### DATA SECTION
.....
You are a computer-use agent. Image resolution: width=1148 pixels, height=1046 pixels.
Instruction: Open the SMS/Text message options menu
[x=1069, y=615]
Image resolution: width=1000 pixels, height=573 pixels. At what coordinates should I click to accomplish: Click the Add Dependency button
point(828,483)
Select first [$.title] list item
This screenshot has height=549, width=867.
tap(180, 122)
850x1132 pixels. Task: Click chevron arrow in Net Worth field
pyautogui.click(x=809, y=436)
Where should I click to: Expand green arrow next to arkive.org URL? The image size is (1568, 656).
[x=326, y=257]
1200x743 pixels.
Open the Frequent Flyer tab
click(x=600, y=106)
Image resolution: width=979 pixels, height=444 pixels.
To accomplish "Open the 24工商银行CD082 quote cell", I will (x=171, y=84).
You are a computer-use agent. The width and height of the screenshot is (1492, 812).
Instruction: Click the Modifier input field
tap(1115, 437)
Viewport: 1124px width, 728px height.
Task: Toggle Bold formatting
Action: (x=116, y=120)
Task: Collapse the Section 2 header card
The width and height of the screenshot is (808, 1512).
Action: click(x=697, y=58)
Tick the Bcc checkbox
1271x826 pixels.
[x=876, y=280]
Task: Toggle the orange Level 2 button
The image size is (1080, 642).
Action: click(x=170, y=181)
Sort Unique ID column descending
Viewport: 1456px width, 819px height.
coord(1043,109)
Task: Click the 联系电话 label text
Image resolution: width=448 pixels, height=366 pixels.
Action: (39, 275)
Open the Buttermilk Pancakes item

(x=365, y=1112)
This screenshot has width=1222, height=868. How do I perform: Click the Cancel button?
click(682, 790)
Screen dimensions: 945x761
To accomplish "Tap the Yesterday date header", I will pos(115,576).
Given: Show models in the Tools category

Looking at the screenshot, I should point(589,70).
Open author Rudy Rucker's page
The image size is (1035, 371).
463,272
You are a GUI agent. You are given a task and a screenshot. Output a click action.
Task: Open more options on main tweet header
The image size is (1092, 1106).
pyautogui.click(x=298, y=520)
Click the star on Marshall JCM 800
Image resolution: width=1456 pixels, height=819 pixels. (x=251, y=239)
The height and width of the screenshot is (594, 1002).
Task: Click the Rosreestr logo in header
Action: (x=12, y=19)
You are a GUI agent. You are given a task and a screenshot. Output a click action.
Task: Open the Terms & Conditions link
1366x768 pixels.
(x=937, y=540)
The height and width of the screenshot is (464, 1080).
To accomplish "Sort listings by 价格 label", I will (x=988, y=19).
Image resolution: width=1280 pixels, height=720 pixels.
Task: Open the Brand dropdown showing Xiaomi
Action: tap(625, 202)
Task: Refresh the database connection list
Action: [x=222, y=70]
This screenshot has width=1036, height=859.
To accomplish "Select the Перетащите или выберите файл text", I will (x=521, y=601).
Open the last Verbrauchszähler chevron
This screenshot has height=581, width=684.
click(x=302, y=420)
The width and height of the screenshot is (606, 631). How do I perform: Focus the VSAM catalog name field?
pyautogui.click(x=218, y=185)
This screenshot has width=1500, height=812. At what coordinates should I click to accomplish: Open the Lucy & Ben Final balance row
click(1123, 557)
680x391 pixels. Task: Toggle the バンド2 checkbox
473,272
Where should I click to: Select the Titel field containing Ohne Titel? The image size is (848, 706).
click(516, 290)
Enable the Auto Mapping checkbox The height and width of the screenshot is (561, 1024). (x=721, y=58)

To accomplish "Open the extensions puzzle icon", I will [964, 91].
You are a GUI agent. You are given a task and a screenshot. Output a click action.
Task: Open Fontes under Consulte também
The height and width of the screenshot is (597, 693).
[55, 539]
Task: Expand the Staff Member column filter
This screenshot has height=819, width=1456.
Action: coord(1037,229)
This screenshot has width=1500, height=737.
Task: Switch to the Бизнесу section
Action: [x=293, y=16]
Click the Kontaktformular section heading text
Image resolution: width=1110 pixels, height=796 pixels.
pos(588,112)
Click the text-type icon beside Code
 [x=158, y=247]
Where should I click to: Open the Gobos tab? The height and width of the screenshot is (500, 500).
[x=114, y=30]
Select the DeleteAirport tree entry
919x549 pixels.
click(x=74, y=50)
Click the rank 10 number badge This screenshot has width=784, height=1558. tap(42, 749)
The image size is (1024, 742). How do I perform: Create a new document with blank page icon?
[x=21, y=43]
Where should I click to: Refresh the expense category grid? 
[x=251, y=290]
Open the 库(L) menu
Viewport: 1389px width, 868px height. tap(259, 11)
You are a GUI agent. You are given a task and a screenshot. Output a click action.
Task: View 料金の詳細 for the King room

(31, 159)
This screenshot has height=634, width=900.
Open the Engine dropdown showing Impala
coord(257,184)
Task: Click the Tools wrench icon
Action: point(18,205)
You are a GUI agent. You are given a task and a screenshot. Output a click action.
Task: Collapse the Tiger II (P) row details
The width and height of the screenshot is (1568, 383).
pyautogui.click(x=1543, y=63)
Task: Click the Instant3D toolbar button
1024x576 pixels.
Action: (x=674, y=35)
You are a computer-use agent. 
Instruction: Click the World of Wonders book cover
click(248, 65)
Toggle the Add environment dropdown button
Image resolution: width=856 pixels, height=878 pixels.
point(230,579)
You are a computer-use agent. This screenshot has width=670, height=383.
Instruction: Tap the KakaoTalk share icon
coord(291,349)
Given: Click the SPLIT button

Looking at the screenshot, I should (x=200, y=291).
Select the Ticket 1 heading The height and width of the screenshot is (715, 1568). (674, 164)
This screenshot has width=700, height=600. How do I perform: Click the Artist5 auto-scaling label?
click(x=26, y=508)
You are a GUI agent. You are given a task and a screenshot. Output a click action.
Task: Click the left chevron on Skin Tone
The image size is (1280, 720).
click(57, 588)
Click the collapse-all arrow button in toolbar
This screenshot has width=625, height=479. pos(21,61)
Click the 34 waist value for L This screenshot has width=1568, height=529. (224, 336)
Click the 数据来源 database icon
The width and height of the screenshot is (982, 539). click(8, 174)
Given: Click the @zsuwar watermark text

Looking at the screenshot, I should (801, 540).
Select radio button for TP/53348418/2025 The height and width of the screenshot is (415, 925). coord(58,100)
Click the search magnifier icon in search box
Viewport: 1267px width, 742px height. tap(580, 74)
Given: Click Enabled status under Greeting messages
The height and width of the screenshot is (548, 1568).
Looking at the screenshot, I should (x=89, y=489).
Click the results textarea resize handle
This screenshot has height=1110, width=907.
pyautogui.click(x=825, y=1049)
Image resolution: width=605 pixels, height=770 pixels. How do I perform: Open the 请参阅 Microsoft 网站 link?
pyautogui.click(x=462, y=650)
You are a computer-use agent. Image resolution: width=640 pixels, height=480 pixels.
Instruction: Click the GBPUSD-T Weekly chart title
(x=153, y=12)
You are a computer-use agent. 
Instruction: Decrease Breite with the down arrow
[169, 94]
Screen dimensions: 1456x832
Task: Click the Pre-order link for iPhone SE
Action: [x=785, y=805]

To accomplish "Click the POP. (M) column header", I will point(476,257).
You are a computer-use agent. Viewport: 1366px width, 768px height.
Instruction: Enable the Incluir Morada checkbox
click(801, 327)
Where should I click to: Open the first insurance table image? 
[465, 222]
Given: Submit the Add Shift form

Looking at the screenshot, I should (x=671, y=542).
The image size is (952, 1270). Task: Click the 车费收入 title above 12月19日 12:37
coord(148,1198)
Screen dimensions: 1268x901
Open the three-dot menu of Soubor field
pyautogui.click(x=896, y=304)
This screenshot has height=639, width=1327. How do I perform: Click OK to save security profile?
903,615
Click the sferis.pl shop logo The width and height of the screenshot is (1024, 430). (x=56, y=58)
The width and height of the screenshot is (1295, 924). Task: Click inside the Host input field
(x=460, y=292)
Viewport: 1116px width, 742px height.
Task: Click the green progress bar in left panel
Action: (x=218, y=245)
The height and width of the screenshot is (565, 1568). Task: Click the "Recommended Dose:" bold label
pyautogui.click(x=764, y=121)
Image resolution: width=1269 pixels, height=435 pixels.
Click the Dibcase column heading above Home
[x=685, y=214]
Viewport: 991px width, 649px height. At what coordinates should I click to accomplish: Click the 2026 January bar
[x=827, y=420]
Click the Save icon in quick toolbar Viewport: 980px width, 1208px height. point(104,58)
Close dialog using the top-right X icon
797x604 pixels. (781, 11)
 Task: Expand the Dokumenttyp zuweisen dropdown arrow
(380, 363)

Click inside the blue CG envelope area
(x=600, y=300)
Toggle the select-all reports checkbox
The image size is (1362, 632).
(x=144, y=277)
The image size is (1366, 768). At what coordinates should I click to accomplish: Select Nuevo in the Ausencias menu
.....
Please go through the material and return each line where the word "computer" appears.

### ANSWER TO THIS TASK
You are a computer-use agent. Image resolution: width=1148 pixels, height=1046 pixels.
You are a computer-use agent. The width and height of the screenshot is (1492, 812).
You are a computer-use agent. 
You are a computer-use agent. This screenshot has width=670, height=383.
You are a computer-use agent. Image resolution: width=640 pixels, height=480 pixels.
You are a computer-use agent. 
You are a computer-use agent. Viewport: 1366px width, 768px height.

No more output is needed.